Cheekos (South Florida)
The facts appear to be that President Bashar Assad cannot hold his country together without the military might of Moscow and regional superiority ofTehran. Sure, he can control most of the area around Damascus, but the rest of Syria is a No Man's Land.

The price for that support, however, is that Russian President Vladimir Putin wants to be the ultimate controller of Syria, and having an air and sea port on the Mediterranean just extends Moscow's reach. Iran seems content to work more closely under the Russian Umbrella.

And Moscow and Tehran don't seem to really trust each other. They are allies in name only.

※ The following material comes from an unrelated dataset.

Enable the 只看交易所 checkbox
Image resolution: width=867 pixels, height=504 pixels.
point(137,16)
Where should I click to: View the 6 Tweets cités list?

http://thetruthoncommonsense.com
waldo (Canada)
What a useless non-story.
It probably will need an alien invasion to convince the NYT (and other mainstream media outlets) that no matter, how they speculate, no matter how many 'experts' or 'unnamed sources, close to the...' they quote, it still boils down to one simple fact: that they have absolutely no idea what and how the Russians (or the Chinese, or the Vietnamese, or Afghanis, you name it) think.
Covering your eyes and ears isn't the best way to convince others, that you are open-minded.
skippy (nyc)
when push comes to shove, no one takes putin for a ride. Ever.
Chazak (Rockville, MD)
Smart of Putin to declare victory and leave. Assad, Iran and Hezbollah will continue to fight ISIS & Co. for the foreseeable future. We should just pull back and let them. Drop an American soldier into that mess and the parties will all agree to shoot at him and blame the US for their own mistakes.
Wendell Murray (Kennett Square PA USA)
"shifted Western priorities away from Mr. Assad’s ouster. Washington no longer insists he step down at the beginning of a transition."

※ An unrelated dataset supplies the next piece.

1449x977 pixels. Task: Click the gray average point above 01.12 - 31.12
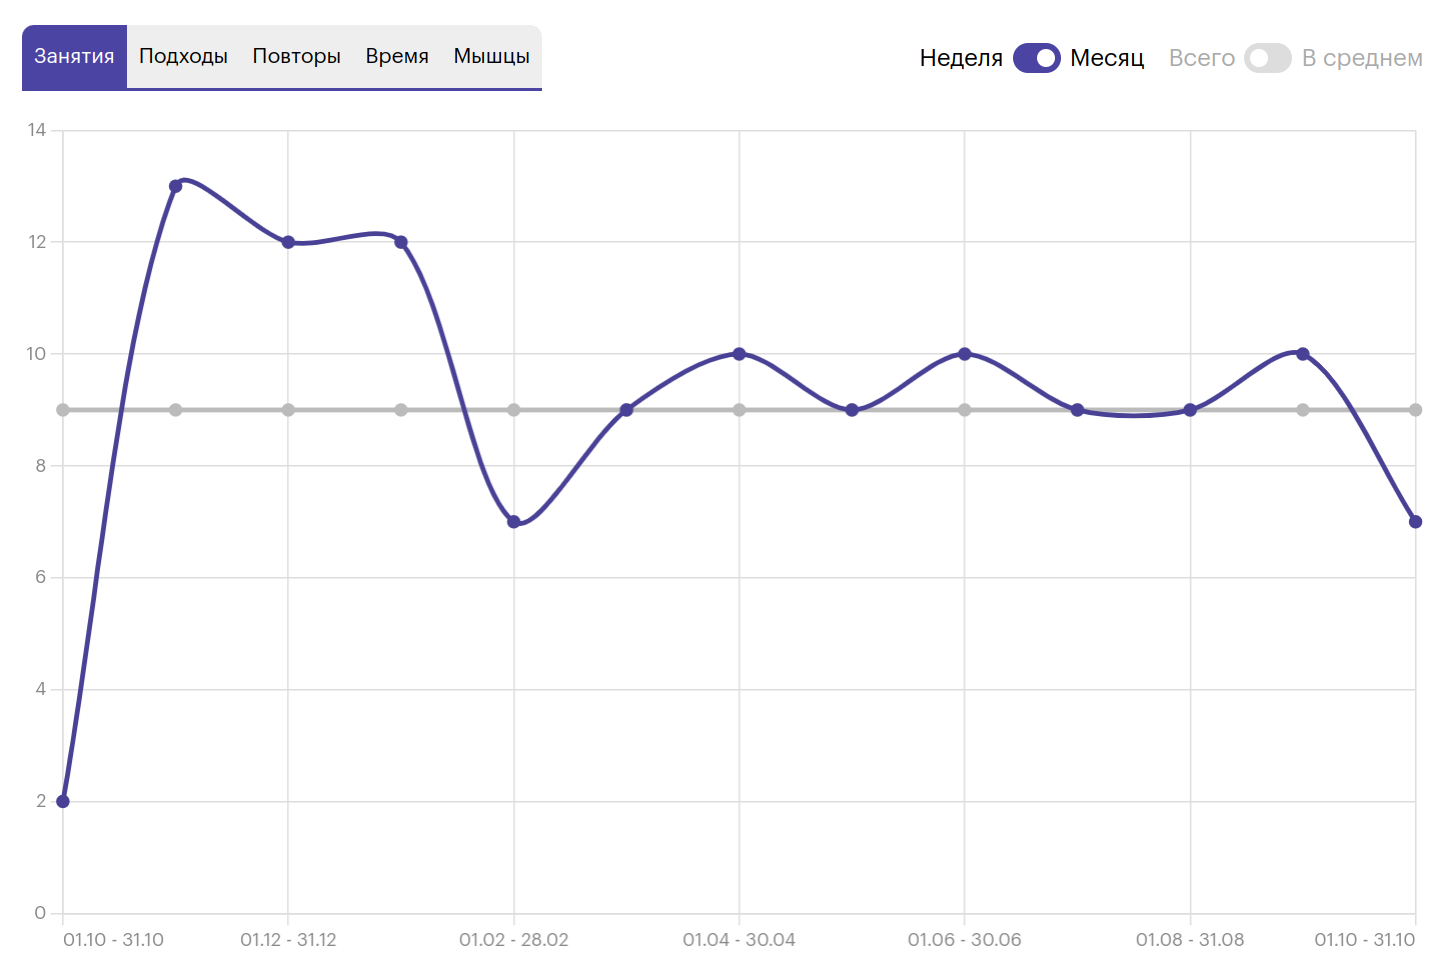(x=288, y=410)
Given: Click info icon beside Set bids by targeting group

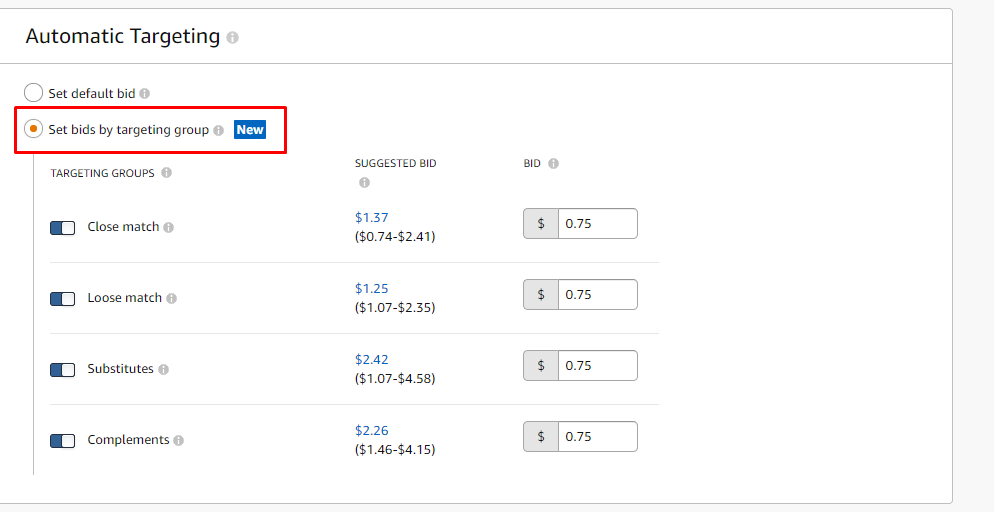Looking at the screenshot, I should 219,130.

There are no "western priorities". The assault on the Syrian regime starting roughly 5 years ago was a specific initiative of certain al-jazeera states, Saudi Arabia the prime culprit. Full support, initially covert, then open in all aspects, from the neo-conservative cadre that controls USA military and foreign affairs. European governments had and have zero interest in supporting any more such USA-facilitated or -executed overthrows of governments in the Middle east or in Central Asia. Mrs. Clinton prime among this group.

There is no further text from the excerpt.